Choire: And not one made by actual prisoners in the Philippines or whatever. There’s one thing that happened last night.

Choire:

Tom Scocca: I have not even watched.
Choire: Is a Tarantino pastiche mostly?
Tom Scocca: So… pastiche pastiche?

Choire: Which: right. So can we start with talking about Tarantino??? Who you and I are both largely on the same page about which is: yes please, QT.

Natasha: So a Tarantino pastiche — about ladies.

Choire: Right, the lady element is key. And I do wonder why the video is sort of like way more than just a tribute to Tarantino??

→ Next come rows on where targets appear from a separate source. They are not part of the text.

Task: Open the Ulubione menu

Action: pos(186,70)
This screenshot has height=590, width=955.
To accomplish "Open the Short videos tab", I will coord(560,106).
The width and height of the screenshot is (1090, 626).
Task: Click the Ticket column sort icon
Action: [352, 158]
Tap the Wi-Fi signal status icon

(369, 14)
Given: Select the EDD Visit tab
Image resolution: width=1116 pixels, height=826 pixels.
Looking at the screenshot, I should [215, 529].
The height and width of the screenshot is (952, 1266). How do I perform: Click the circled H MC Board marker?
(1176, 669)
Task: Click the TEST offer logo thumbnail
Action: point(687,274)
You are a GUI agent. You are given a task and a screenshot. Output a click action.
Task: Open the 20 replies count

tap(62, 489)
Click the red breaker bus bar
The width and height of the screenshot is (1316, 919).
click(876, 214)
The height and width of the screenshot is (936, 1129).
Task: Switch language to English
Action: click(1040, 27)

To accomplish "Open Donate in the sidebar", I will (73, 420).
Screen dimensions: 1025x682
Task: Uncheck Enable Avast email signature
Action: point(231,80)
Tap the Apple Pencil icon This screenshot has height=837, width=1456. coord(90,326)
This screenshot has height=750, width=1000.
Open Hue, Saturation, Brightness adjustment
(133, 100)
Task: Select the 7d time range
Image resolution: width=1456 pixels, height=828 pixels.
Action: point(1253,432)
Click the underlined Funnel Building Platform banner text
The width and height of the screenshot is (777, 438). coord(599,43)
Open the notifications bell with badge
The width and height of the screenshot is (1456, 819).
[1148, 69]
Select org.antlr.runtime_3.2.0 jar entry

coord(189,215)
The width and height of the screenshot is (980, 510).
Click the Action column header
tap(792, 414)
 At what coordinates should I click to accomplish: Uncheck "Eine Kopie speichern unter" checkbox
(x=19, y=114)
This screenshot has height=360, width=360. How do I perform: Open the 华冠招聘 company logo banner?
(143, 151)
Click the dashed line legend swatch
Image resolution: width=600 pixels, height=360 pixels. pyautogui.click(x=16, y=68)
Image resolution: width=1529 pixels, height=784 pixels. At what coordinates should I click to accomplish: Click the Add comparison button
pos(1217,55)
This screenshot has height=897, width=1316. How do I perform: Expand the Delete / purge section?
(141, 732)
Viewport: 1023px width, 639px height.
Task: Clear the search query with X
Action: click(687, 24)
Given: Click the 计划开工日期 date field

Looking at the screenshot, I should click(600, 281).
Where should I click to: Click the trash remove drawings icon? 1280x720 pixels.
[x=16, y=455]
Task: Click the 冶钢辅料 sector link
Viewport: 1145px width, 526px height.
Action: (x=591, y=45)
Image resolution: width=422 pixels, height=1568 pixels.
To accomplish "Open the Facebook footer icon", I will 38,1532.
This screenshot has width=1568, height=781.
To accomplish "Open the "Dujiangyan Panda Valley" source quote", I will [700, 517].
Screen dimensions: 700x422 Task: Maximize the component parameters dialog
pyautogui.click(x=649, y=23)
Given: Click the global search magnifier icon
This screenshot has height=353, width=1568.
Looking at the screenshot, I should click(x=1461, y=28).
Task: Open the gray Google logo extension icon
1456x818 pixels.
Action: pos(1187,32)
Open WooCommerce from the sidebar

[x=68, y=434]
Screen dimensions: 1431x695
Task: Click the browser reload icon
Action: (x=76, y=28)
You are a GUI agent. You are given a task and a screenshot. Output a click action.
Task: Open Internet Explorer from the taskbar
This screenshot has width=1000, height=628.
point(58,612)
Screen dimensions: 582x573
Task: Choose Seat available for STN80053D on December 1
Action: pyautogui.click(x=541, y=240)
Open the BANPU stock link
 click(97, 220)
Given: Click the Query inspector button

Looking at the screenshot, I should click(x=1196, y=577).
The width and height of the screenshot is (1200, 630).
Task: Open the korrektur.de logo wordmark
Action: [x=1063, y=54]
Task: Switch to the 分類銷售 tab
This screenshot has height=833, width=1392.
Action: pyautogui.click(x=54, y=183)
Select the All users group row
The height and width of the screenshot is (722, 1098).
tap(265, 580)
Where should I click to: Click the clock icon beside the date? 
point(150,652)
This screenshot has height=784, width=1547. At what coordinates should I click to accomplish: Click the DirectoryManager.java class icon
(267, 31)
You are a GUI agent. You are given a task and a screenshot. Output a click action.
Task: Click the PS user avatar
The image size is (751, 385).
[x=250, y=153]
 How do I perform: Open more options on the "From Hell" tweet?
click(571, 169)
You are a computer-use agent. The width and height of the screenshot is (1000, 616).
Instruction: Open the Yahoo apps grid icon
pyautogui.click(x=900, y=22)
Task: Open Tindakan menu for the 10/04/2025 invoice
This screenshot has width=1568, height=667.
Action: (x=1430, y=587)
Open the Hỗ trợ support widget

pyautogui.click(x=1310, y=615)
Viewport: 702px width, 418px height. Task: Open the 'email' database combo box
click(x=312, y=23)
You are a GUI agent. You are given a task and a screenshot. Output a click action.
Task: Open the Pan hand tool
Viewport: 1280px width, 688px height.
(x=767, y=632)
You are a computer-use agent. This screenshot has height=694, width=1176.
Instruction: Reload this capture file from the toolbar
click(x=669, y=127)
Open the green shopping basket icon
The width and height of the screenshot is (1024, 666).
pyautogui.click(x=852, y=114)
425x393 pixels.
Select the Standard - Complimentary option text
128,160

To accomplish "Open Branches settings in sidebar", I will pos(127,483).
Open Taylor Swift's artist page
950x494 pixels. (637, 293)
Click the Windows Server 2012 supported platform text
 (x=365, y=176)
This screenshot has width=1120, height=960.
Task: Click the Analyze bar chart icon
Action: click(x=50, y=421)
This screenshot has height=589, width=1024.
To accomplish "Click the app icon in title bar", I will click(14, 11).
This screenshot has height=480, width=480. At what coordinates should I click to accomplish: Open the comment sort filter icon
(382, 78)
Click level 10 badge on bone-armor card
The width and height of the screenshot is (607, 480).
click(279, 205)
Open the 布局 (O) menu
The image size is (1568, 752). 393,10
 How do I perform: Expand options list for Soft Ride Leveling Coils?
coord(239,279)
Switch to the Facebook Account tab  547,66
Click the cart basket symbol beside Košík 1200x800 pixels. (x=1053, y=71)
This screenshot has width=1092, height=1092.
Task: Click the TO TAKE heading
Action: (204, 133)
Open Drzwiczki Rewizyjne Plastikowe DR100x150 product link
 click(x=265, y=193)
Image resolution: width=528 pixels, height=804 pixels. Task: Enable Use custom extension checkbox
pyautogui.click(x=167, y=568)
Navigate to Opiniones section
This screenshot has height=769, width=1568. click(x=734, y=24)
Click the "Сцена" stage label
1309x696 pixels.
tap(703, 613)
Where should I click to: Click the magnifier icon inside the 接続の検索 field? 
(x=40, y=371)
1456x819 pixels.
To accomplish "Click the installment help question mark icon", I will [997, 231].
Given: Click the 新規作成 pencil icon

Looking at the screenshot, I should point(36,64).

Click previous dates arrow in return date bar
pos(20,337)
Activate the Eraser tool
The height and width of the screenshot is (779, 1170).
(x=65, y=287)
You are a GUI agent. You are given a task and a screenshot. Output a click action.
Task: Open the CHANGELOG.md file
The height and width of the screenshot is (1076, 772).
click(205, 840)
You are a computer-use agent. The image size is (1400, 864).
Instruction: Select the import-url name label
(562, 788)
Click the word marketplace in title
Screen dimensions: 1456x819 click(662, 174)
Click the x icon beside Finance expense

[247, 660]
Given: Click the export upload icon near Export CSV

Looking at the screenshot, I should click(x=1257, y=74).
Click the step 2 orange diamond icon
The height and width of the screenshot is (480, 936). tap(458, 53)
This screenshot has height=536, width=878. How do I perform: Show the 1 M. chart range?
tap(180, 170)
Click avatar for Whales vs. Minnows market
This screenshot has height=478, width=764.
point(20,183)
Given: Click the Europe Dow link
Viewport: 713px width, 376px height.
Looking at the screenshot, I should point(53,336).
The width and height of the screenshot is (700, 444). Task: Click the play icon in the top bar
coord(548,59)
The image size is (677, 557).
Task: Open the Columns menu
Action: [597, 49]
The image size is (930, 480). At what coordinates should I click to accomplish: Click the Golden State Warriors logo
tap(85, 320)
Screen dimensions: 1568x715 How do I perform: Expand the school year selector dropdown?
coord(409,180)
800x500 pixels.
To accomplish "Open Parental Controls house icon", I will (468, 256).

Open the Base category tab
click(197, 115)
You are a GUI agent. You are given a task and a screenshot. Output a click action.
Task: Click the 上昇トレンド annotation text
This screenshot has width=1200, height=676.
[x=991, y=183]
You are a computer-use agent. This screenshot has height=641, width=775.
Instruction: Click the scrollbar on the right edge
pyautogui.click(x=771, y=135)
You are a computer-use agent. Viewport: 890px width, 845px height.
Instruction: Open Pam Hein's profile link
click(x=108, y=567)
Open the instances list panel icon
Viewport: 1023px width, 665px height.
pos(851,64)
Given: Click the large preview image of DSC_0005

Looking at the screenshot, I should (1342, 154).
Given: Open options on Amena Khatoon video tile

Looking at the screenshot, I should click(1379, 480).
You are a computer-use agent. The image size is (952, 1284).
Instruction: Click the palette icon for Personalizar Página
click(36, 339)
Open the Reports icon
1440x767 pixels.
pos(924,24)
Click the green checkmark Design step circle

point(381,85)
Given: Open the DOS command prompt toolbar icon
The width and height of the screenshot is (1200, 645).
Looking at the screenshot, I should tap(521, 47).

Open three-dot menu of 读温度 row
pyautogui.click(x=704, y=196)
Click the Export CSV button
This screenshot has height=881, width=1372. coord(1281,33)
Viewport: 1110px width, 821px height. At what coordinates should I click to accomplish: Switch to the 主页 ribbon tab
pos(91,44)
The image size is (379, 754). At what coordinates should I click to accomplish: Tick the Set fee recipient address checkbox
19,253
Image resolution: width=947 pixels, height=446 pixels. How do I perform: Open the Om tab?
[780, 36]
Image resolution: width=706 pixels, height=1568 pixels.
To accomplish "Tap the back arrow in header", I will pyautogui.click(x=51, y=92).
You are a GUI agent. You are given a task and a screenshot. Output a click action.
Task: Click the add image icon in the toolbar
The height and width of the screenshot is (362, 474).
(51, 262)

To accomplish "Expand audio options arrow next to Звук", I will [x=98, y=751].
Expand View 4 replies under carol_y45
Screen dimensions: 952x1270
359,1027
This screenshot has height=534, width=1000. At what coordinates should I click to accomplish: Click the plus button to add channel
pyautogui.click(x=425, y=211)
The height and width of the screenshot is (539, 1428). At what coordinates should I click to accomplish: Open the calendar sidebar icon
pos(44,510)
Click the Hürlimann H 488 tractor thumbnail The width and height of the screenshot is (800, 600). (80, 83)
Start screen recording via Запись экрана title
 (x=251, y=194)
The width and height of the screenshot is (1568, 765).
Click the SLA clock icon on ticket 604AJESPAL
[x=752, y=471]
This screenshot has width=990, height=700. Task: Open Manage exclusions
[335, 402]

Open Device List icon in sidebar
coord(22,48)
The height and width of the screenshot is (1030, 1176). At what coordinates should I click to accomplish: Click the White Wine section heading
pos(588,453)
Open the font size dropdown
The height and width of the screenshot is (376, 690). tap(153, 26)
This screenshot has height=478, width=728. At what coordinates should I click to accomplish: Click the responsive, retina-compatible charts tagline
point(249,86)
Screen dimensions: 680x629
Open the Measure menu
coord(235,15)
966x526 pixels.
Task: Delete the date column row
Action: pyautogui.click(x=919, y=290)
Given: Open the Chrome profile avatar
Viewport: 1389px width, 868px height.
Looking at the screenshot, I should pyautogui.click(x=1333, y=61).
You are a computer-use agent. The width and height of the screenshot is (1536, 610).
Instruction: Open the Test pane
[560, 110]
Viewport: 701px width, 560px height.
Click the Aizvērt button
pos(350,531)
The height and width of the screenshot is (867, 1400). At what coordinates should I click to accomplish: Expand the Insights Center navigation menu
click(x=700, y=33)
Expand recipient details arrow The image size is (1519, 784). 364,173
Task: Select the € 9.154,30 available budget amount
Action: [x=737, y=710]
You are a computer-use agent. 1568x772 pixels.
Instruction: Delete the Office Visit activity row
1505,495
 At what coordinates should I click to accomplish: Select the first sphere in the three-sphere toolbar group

Natasha: So you have the pussy wagon, the girls bent on vengance, the kind of altered state feel of the whole thing a-la- Natural Born Killers —

Choire: Um and you have the HAIRDO on Beyonce from Death Proof, etc. On and on.

POLAROID

Natasha: Tarantino visuals are kind of a lingua franca to the youth organically.

Choire: Because your generation grew up all on him?

Natasha: Yep exactly. But what I think offsets everything, in a good way, is the LADYNESS of it.

Choire: Yes! That’s what’s I love and also what takes us back to Madonna again.

Natasha: She resonates with the ladies so furrriously. I think that it’s largely because she comes out of theater instead of being a recording artist. The one way to snap your audience awake is by being grotesque. In the traditional sense of the term. Outrageous and over the top. Transgressive. And speaking of trans!

Natasha: The girl on girl trope is so tired but here we have here surrounded by surly dykes, leathery cholas, and forbidding black ladies. So here’s where it gets transgressive because unlike say Madge, who leaned over and kissed Britney on a “GEE ARENT ME NAUGHTY” trip.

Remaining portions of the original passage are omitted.